El informe reconoció que USCIS aprueba alrededor de 330.000 peticiones H-1B al año, con más o menos 680.000 portadores de visas H-1B presentes en el país en un año cualquiera.  Mientras que USCIS realiza visitas específicas y aleatorias en los sitios de trabajo a los empleadores de estos beneficiados, el OIG reportó que las visitas a los sitios de trabajo eran ambas, limitadas en su aplicación (7.200 visitas al año), y superficiales en su minuciosidad individual.  USCIS no siempre toma medidas luego de una visita negativa, y el 81 por ciento de las revocaciones se basan en la razón más fácil: la relación clasificatoria no existe entre el empleador H-1B y el beneficiario.  Asimismo, la agencia no capacita adecuadamente a sus oficiales y no puede retener a los buenos, ni tampoco monitorea sus costos, éxitos, o eficacia.  El OIG concluyó que USCIS permite el incumplimiento – incluyendo el fraude – para prolongar el programa de visas H-1B. 

El OIG también recomendó que USCIS debe desarrollar un proceso para monitorear con exactitud las visitas, procesos, costos, y resultados de sus esfuerzos de cumplimiento, como también usar la información para establecer medidas de desempeño.  USCIS también debe evaluar de nuevo como puede mejorar el destino de sus recursos para las vistas en los sitios de trabajo, y desarrollar una estrategia integral para priorizar a los infractores fraudulentos.  USCIS aceptó estas recomendaciones, y espera reformar las medidas de implementación del programa H-1B para finales de 2018. 

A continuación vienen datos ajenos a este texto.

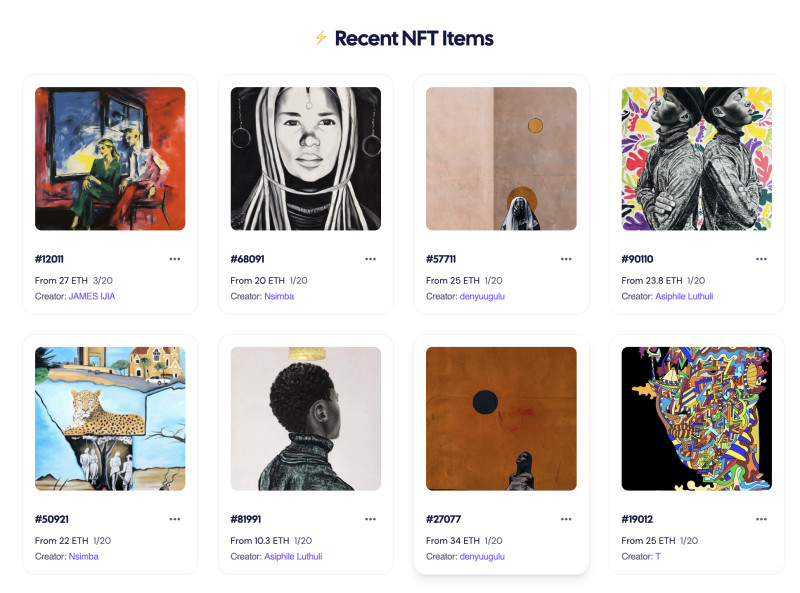Click creator T link under #19012
Image resolution: width=800 pixels, height=593 pixels.
point(658,556)
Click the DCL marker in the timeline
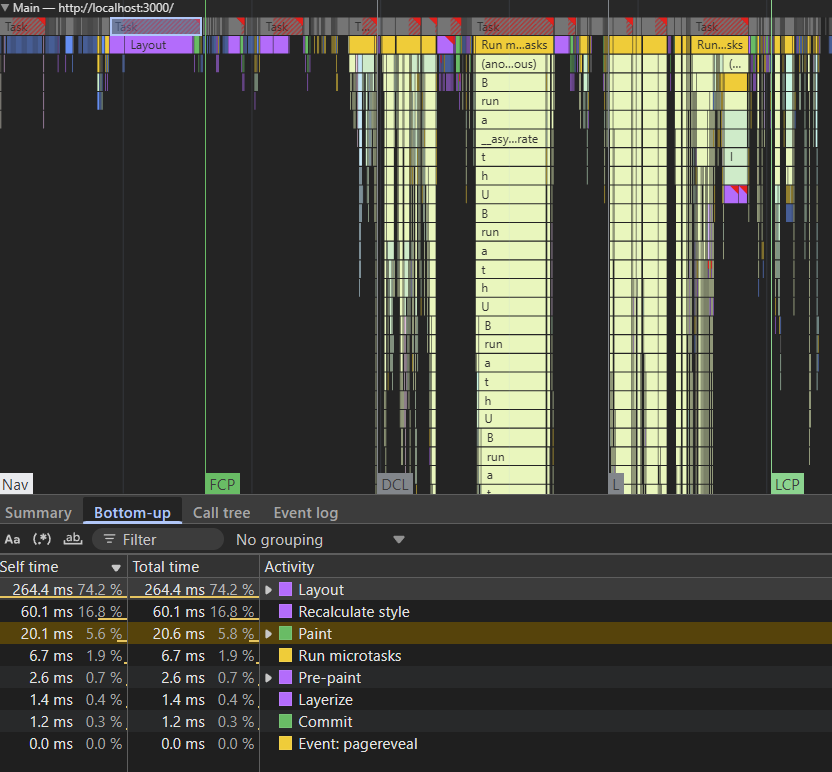This screenshot has height=772, width=832. [395, 485]
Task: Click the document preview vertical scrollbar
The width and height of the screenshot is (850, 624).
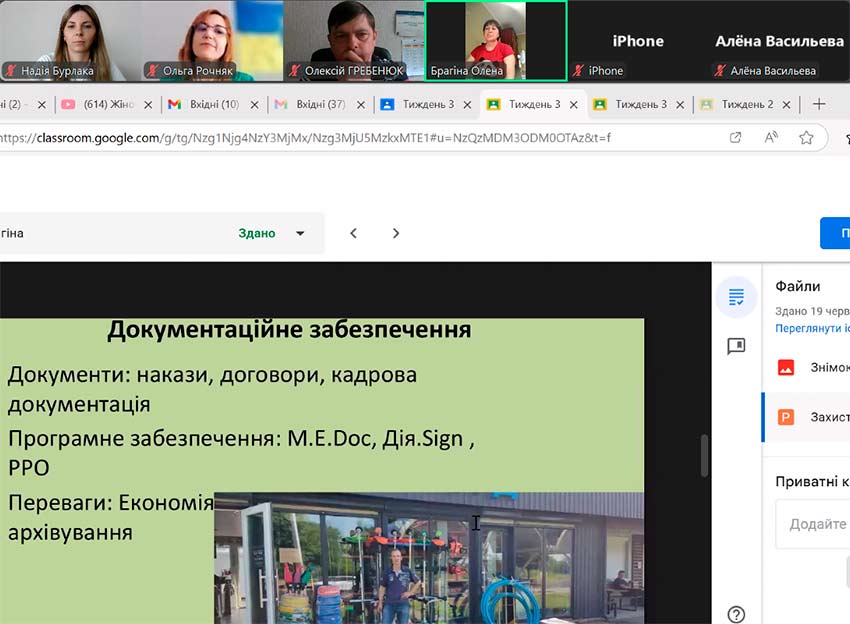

Los empleadores deben prepararse para un aumento en el número de visitas a los sitios de trabajo. Las visitas inesperadas a los sitios de trabajo probablemente implicarían una confirmación de la ubicación del empleador, la presencia real del beneficiario, los deberes laborales que se desempeñan, y el salario que se devenga.  Por esto, los deberes laborales en la petición no sólo deben ser lo más precisos posible, pero también deben ser bien conocidos por ambos, el empleador y el beneficiario.  Las visitas focalizadas también pueden estar centradas en donde la información empresarial básica del empleador no se pueda verificar por medio del contratista privado de USCIS, como también con aquellos empleadores que tienen una muy alta proporción de trabajadores H-1B y en empresas de dotación de personal o consultoría que sitúan trabajadores en otras empresas para suplementar la fuerza de trabajo de la empresa, o que proporcionan servicios de consultoría.  Empleadores que subcontratan sus trabajadores a sitios de trabajo de terceros, especialmente deben de asegurarse que tienen documentado correctamente el horario laboral del trabajador en el horario que se suministró, y que la relación empleador-empleado sea fuerte.  Claro, todos los empleadores deben asegurarse de que sus expedientes I-9 estén en orden en todo momento.